Salud

Herpes labial: ¿son eficaces las cremas y los parches?

Manuela Martín

Foto: Bigstock

Martes 8 de diciembre de 2020

1 minuto

Ambos nos ayudarán a reducir la sintomatología y a acelerar el proceso de curación de los herpes

Herpes labial: ¿son eficaces las cremas y los parches?
Manuela Martín

Foto: Bigstock

Martes 8 de diciembre de 2020

1 minuto

El herpes labial es una infección viral frecuente que sufre cerca del 70% de la población. Se trata de pequeñas ampollas llenas de líquido que se agrupan formando manchas y pueden durar varios días e incluso semanas.

Se trata de una infección molesta y, en ocasiones, antiestética. El herpes puede contagiarse de una persona a otra, al besarse o compartir un vaso o una toalla, por ejemplo.

El herpes es causado por el virus del herpes simple tipo 1. Al igual que sucede con otros virus, una vez logra infectar al organismo, jamás se cura: puede desaparecer y mantenerse latente, pero se reactivará con el paso del tiempo, especialmente en situaciones de estrés, fiebre, cansancio, cambios hormonales, exposiciones al sol o bajas temperaturas.

Las personas infectadas con el virus suelen sufrir un hormigueo o picazón alrededor de los labios durante los primeros días, a lo que le sigue la aparición de las ampollas y finalmente las costras. En un primer brote podría provocar incluso fiebre, dolor en las encías, garganta, cabeza o músculos, entre otros.

Existen en el marcado varios tratamientos destinados a reducir la sintomatología y acelerar el proceso de curación de las lesiones, como son:

  • Pastillas: son antivirales que requieren prescripción médica y suelen ser para lesiones graves.
  • Cremas: suelen estar recomendadas en aquellos casos muy localizados. En este apartado hay varios tipos. Las antivirales recetados por los médicos que tratan de luchar contra el virus, y las antinflamatorias o antisépticas que podemos adquirir en farmacias y son para la sintomatología. Este segundo tipo de cremas nos ayudarán a calmar los síntomas y acelerar la cicatrización.
  • Parches: existen varias marcas en el mercado con características muy similares.
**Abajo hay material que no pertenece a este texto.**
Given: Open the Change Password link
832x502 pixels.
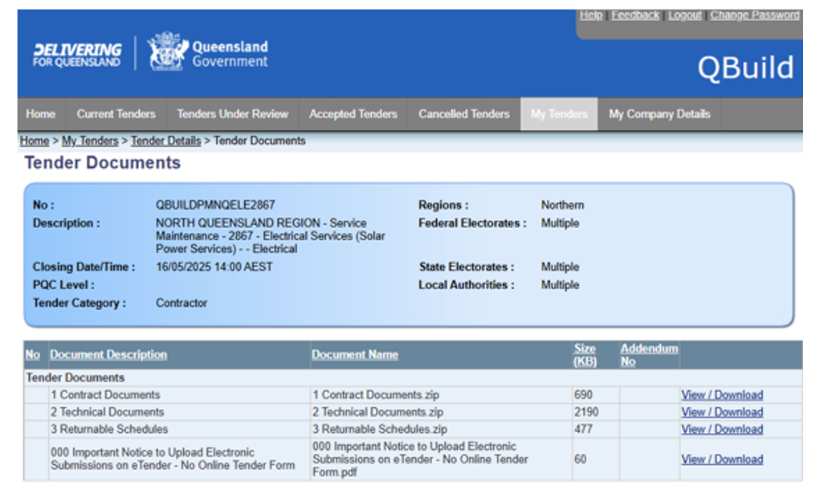Looking at the screenshot, I should pyautogui.click(x=754, y=15).
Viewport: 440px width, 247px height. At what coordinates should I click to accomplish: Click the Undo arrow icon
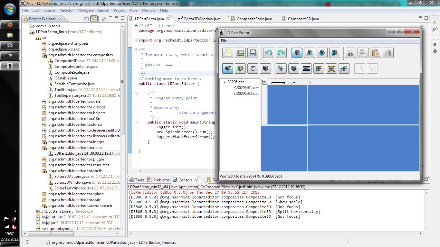tap(268, 53)
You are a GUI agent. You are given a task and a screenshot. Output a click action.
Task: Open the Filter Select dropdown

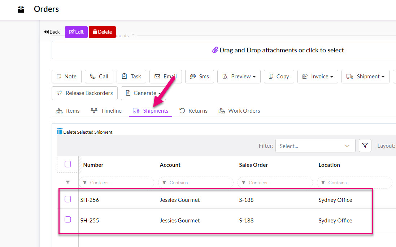coord(315,146)
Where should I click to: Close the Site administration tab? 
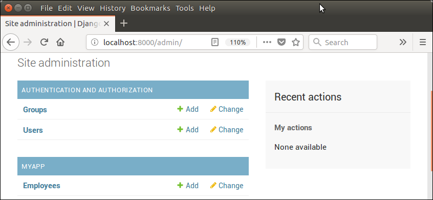tap(106, 24)
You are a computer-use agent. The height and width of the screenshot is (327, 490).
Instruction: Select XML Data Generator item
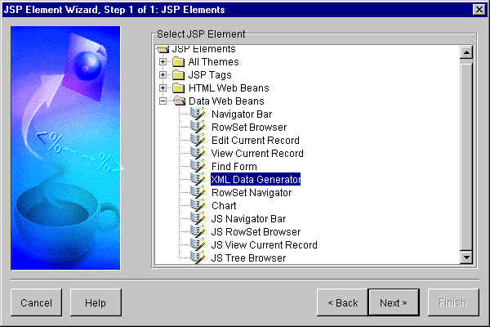click(x=256, y=180)
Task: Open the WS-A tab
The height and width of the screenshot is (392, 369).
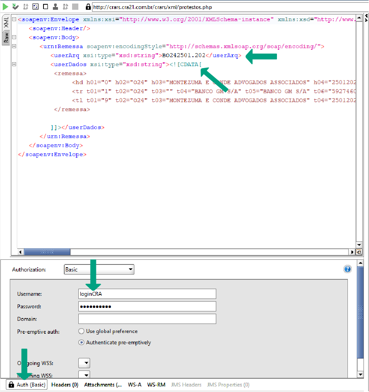Action: tap(134, 385)
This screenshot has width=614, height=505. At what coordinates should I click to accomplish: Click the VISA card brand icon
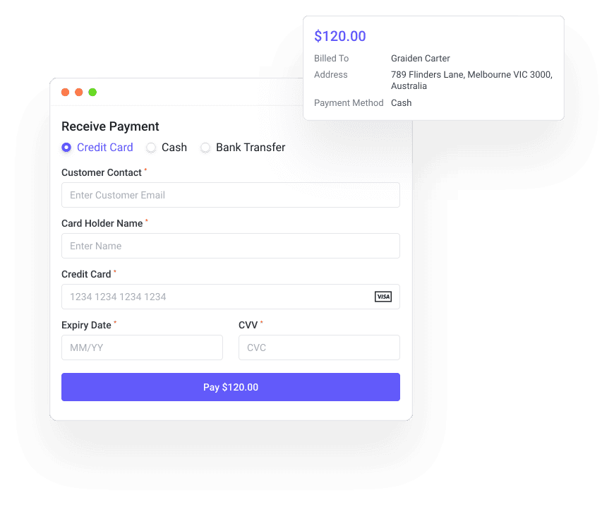coord(383,297)
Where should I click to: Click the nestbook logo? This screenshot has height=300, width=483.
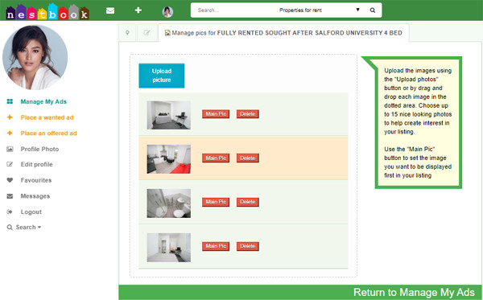point(47,12)

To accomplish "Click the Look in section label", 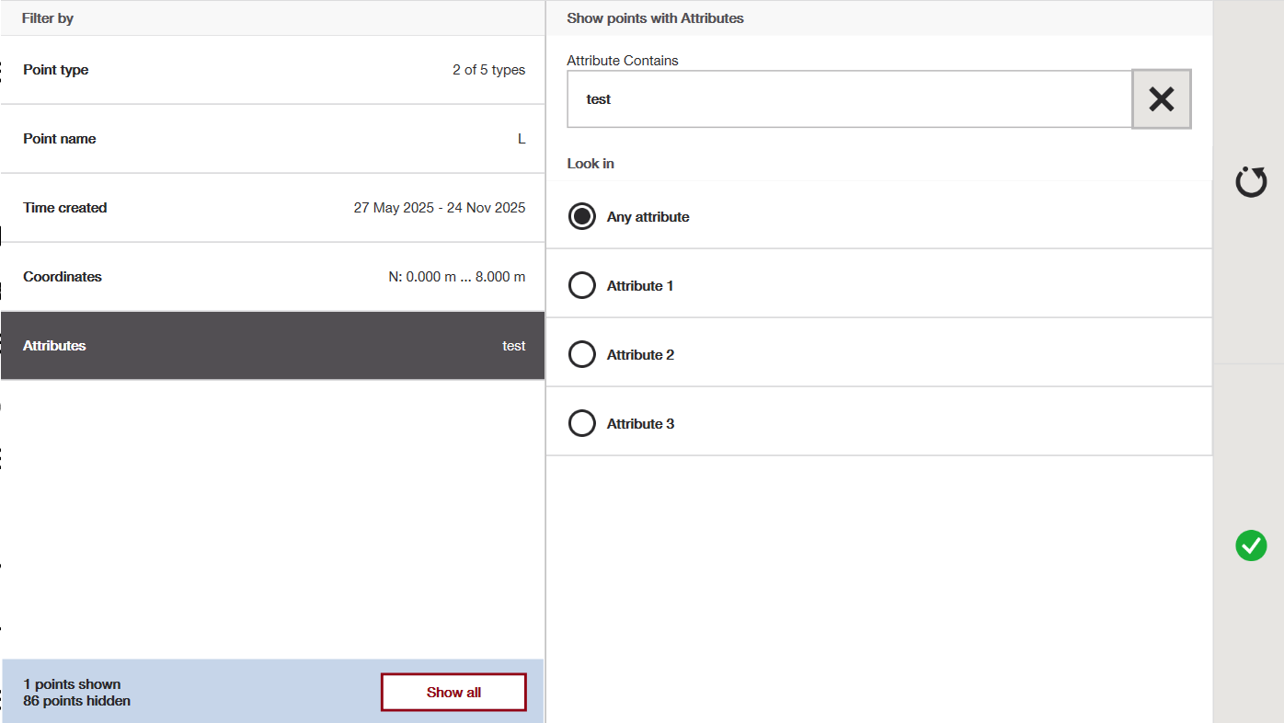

Todas ellas ayudan a aislar las lesiones y reducir los contagios, además de favorecer la cicatrización de manera más rápida. Los parches evitan la rotura de las costras reduciendo de ese modo el sangrado de las lesiones. Los parches no protegen frente a los rayos del sol, con lo cual, debes evitar exponerte a ellos. Suelen durar unas 8 horas y puedes llevarlos las 24 horas del día.
  • Apósitos líquidos: la ventaja de este tipo de tratamiento es que se adapta a cualquier tamaño de lesión. Actúa contra el hormigueo y quemazón de los primeros días, limitando la formación de ampollas. Es de fácil aplicación.

Tanto los parches como los apósitos líquidos nos ayudarán a delimitar las lesiones, reducir los contagios, calmar los síntomas y mejorar la cicatrización, además de disimular las lesiones.

Por todo ello, tanto las cremas como los parches son eficaces. No obstante, según el tipo de lesión será preferible un tipo u otro, aunque los parches podríamos decir que son algo más seguros en cuanto a contagios, protección de la lesión y disimulo de la infección.